LISTED ENTRIES:
»»

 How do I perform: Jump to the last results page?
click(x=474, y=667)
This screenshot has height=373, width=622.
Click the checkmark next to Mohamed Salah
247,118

««

TASK BRIEF: Once you have read the entries, reproduce each one exactly.

TASK ANSWER:
 How do I perform: Jump to the last results page?
click(x=474, y=667)
This screenshot has height=373, width=622.
Click the checkmark next to Mohamed Salah
247,118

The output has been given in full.